When Darvin Bentlage needed colon surgery in 2007, he had an expensive stay at the hospital.
“The room alone for a week was $25,000,” Bentlage says. Add in the cost of the procedure and, “it added up to about $60,000 or $70,000.”
Bentlage is a farmer in Golden City, Missouri in the southwest of the state. His colon surgery came right on the heels of another major medical expense when he had hepatitis the year before.
“I got hit with about $100,000 worth of medical costs there in two years.”
Without insurance, Bentlage had to refinance his farm to pay the bills. And, he says, when insurance salesmen found out about this medical history, the prices they would quote him were practically impossible given his estimated income of about $25,000.
“They were quoting me $1,500 a month with a very high deductible, about $10,000,” he recalls. “If something happened and I had to use the insurance, I was out $30,000 a year.”
Like Bentlage, rural Americans tend to be a little older, sicker and poorer than their urban counter parts, a combination that previously put health insurance out of reach for many. Today, Bentlage is one of more than 6,000,000 Americans who receive tax subsidies to purchase health insurance through the federal marketplace.
The subsidies – the legality of which was upheld last week by the U.S. Supreme Court – are available to those earning between 100 percent and 400 percent of the federal poverty level. A disproportionate number of rural residents fall into this income (50 percent compared to just 43 percent of their urban counterparts).
According to Maggie Elehwany, vice president of government affairs at the National Rural Health Association, rural residents are more likely to need to purchase insurance through the exchange as well.
“There are not a lot of large companies that provide employer based health coverage” in rural areas, Elehwany says. “Often you’ll see that many in rural America are self-insured.”
In Missouri, about half of the almost 200,000 consumers receiving subsidies live outside of the state’s two major urban centers, according to the Missouri Rural Crisis Center.

What to do:
1. Copy the passage in the article on rural health insurance from "In Missouri, about" to "Rural Crisis Center.", word for word.
2. Write the next part of the article on rural health insurance, picking up after its final sentence.

Supplied data:
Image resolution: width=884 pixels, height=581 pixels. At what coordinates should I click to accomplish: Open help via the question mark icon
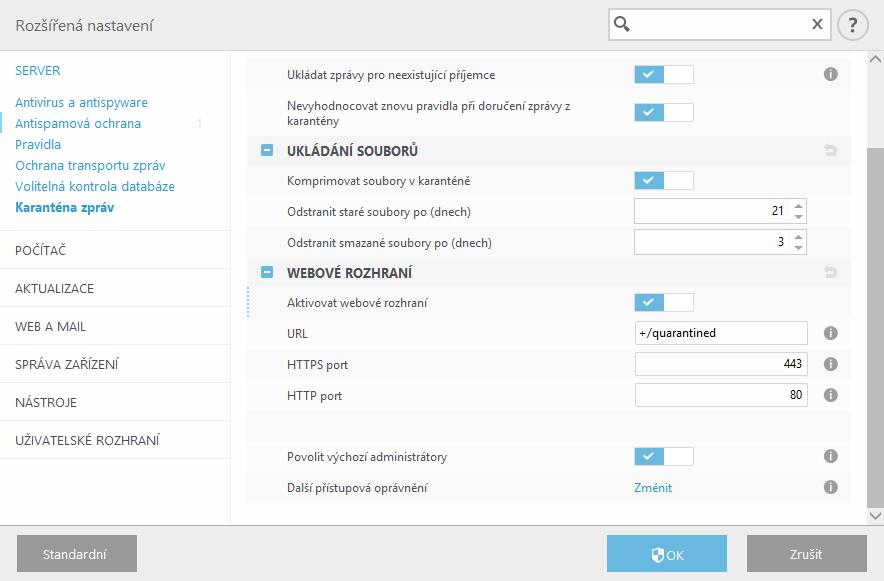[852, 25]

---

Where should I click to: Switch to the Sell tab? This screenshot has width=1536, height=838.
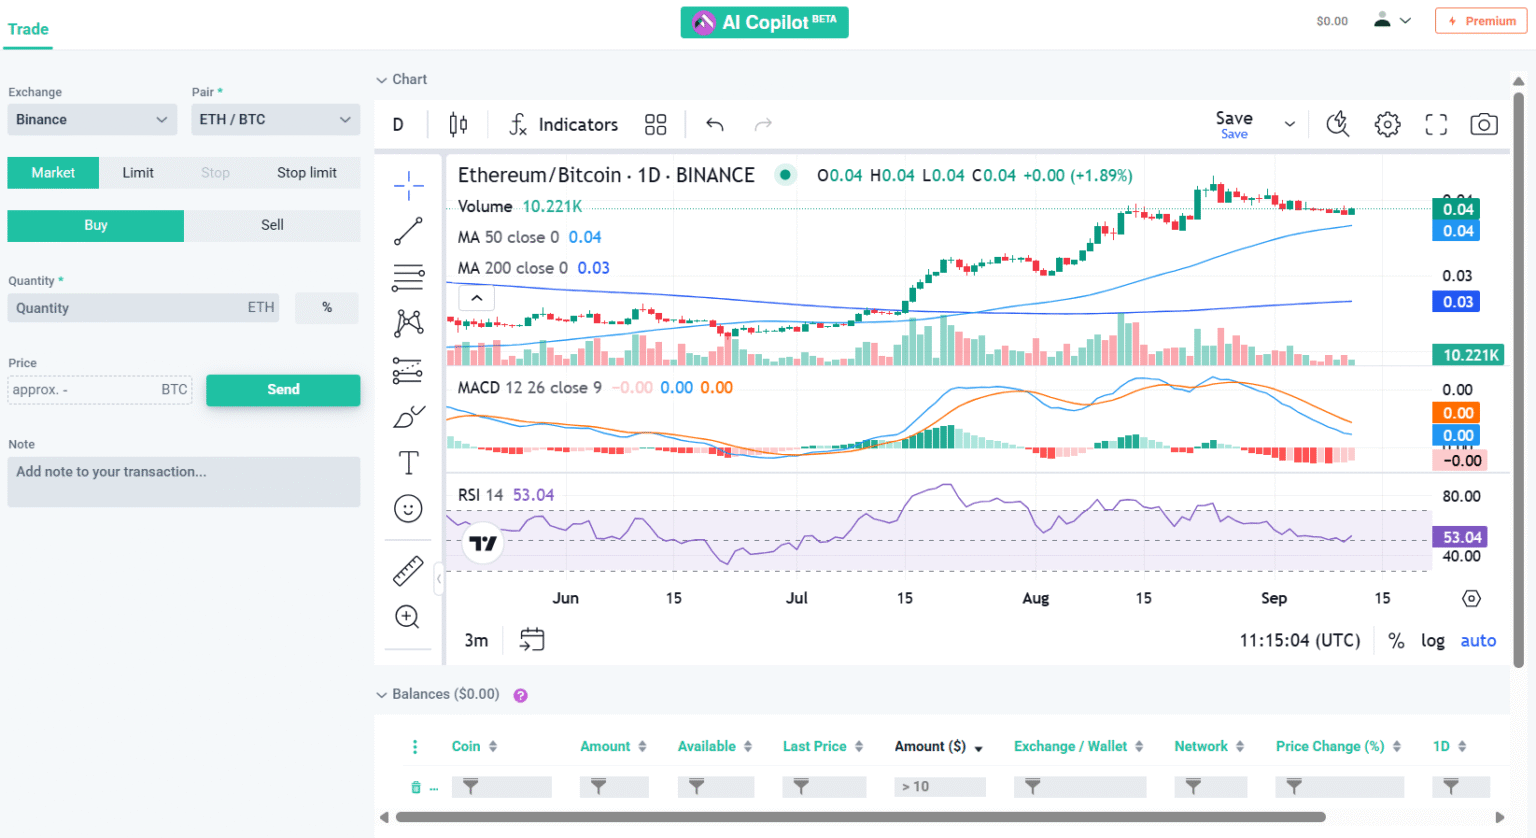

Answers by task:
1.
In Missouri, about half of the almost 200,000 consumers receiving subsidies live outside of the state’s two major urban centers, according to the Missouri Rural Crisis Center.

2.
Patty Hendren works with the Randolph County Caring Community Partnership in Moberly, MO, which helps resident in 17 rural northeast Missouri counties enroll through the exchange. She says many residents in her area simply went without insurance before.
“I worked with a gentleman who was 54 years old who had never had insurance in his life,” she recalls.
This year in Randolph County alone, Hendren estimates she helped enroll about 100 people. Most of them received some subsidy, which is important, she says, because they all have one question for her: “How much is this going to cost me?”
“It’s human nature,” Hendren says, “they want to know, ‘can I afford this?’”
Even with the subsidies, the answer is not always yes. Rural residents have fewer plans to choose from on the exchange, and that lack of competition can often translate to higher priced plans.
And, Hendren notes that she sees many consumers who fall into what’s called the “coverage gap.” In states that did not expand Medicaid, of which Missouri is one, there is a part of the population that makes too much money to qualify for Medicaid, but too little money to qualify for subsidies to purchase insurance on the exchange. 147,000 Missourians are in this coverage gap.
Still, an estimated three-fourths of the nation’s rural uninsured population is in the income range to receive subsidies. Darvin Bentlage is one of them. He has had two more surgeries since 2014, when he was able to enroll in a health insurance plan that costs him about $5,000 a year after subsidies.
“It’s a big load off your mind,” he says of being covered by insurance. “Part of dealing with health issues is your mental capacity. And I don’t think your ability to heal yourself is quite as great when you’re worrying about how you are going to pay for this.”